----- DOCUMENT SEGMENT

Buying what’s hot, ditching what’s not

Douglas Chadwick of Saltydog investor explains why they invest in funds... not shares

LAST UPDATED: 9 Jul, 2015 @ 13:37


Douglas Chadwick
Douglas Chadwick

AT Saltydog Investor we are passionate believers in active momentum trading.

In simple terms, this consists of buying what’s hot, and ditching what’s not.

Momentum investing can work with individual shares, commodities, exchange traded funds, and no doubt many other types of investment.

The Saltydog system is unique in that it invests in actively managed funds – Unit Trusts and Open Ended Investment Companies (OEICs).

So why funds and not shares? There are many good reasons.

A fund collects the money of many individuals and invests it into many businesses within its sector of operation, thereby giving the advantage of scale to the individual.

In other words, your money is being spread over a number of investments and all your eggs are not in one basket.

It is run by a professional fund manager, usually with a team of researchers, who has the time to carefully select and closely monitor the assets.

They are also highly regulated, ensuring that your investments are protected from any financial misfortune which may happen to the organisation running the fund.

----------

* GOAL 1 *
Please convert the records into a Markdown table with the columns "No." and "Line," starting with the line with "Toggle the checked" and going on through the last line of the records. Leave out blank lines.
The text and the records are unrelated pieces of material.

----- EXCERPTED RECORDS

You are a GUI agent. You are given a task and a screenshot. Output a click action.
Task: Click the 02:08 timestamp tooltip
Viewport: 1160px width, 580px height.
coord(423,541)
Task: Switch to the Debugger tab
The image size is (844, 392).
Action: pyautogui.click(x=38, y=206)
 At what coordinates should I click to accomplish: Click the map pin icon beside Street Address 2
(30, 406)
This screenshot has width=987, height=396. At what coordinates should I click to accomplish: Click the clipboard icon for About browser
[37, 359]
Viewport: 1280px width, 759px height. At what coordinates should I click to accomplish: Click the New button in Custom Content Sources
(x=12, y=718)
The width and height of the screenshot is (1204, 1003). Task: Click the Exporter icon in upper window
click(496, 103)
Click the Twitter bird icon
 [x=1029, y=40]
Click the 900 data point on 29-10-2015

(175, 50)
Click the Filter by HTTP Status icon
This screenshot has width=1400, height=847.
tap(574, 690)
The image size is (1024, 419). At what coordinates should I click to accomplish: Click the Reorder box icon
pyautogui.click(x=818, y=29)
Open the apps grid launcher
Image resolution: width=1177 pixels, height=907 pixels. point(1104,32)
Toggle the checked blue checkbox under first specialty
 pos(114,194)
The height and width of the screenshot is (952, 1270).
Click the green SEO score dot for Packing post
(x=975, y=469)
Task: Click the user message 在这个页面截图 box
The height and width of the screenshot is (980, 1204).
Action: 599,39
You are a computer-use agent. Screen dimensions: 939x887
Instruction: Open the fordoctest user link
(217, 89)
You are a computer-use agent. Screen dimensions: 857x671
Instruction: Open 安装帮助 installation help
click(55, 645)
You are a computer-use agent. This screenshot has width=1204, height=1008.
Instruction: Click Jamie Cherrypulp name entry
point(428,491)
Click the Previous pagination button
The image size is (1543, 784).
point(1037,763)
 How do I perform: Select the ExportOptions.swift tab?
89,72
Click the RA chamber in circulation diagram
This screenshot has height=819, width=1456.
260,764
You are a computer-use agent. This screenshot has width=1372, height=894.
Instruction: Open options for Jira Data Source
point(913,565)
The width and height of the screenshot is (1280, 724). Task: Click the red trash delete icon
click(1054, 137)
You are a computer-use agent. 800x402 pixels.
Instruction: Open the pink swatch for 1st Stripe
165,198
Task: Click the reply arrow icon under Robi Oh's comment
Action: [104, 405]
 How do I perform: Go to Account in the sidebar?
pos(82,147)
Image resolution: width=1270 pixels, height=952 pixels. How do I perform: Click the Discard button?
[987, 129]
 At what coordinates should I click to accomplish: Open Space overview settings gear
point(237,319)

----------

* GOAL 2 *
Carry on the text about investing in funds rather than shares from the point where it stops.

* WRITTEN ANSWER 1 *
| No. | Line |
|---|---|
| 1 | Toggle the checked blue checkbox under first specialty |
| 2 |  pos(114,194) |
| 3 | The height and width of the screenshot is (952, 1270). |
| 4 | Click the green SEO score dot for Packing post |
| 5 | (x=975, y=469) |
| 6 | Task: Click the user message 在这个页面截图 box |
| 7 | The height and width of the screenshot is (980, 1204). |
| 8 | Action: 599,39 |
| 9 | You are a computer-use agent. Screen dimensions: 939x887 |
| 10 | Instruction: Open the fordoctest user link |
| 11 | (217, 89) |
| 12 | You are a computer-use agent. Screen dimensions: 857x671 |
| 13 | Instruction: Open 安装帮助 installation help |
| 14 | click(55, 645) |
| 15 | You are a computer-use agent. This screenshot has width=1204, height=1008. |
| 16 | Instruction: Click Jamie Cherrypulp name entry |
| 17 | point(428,491) |
| 18 | Click the Previous pagination button |
| 19 | The image size is (1543, 784). |
| 20 | point(1037,763) |
| 21 |  How do I perform: Select the ExportOptions.swift tab? |
| 22 | 89,72 |
| 23 | Click the RA chamber in circulation diagram |
| 24 | This screenshot has height=819, width=1456. |
| 25 | 260,764 |
| 26 | You are a computer-use agent. This screenshot has width=1372, height=894. |
| 27 | Instruction: Open options for Jira Data Source |
| 28 | point(913,565) |
| 29 | The width and height of the screenshot is (1280, 724). Task: Click the red trash delete icon |
| 30 | click(1054, 137) |
| 31 | You are a computer-use agent. 800x402 pixels. |
| 32 | Instruction: Open the pink swatch for 1st Stripe |
| 33 | 165,198 |
| 34 | Task: Click the reply arrow icon under Robi Oh's comment |
| 35 | Action: [104, 405] |
| 36 |  How do I perform: Go to Account in the sidebar? |
| 37 | pos(82,147) |
| 38 | Image resolution: width=1270 pixels, height=952 pixels. How do I perform: Click the Discard button? |
| 39 | [987, 129] |
| 40 |  At what coordinates should I click to accomplish: Open Space overview settings gear |
| 41 | point(237,319) |

* WRITTEN ANSWER 2 *
Contrary to popular belief, they are also relatively cheap and easy to trade.

Fund supermarkets now offer a wide selection of funds and you can often switch between them without any transaction fees, initial investment charges, or bid / offer spreads.

To make changes you only need a computer, an internet connection and a few spare minutes.

Funds are also clearly defined by their IA (Investment Association) sectors.

The IA has specified over 30 different sectors and most funds in the UK fall into one of them.

Sector definitions are mainly based on assets, such as equities and fixed income, and some also have a geographic focus.

To qualify, a fund must stick to some fairly rigid rules. As the funds have to work within such tight constraints it’s hardly surprising that when a sector is doing well most funds in that sector will benefit.

It is equally true that when a sector is suffering, even the best fund manager will struggle.

The task is to have your money invested into funds which are performing above the average, in sectors of the equity market that are on the rise.

Say this quickly and it sounds easy. Well, with the correct guidance, and access to up-to date accurate fund performance numbers, it’s not so difficult.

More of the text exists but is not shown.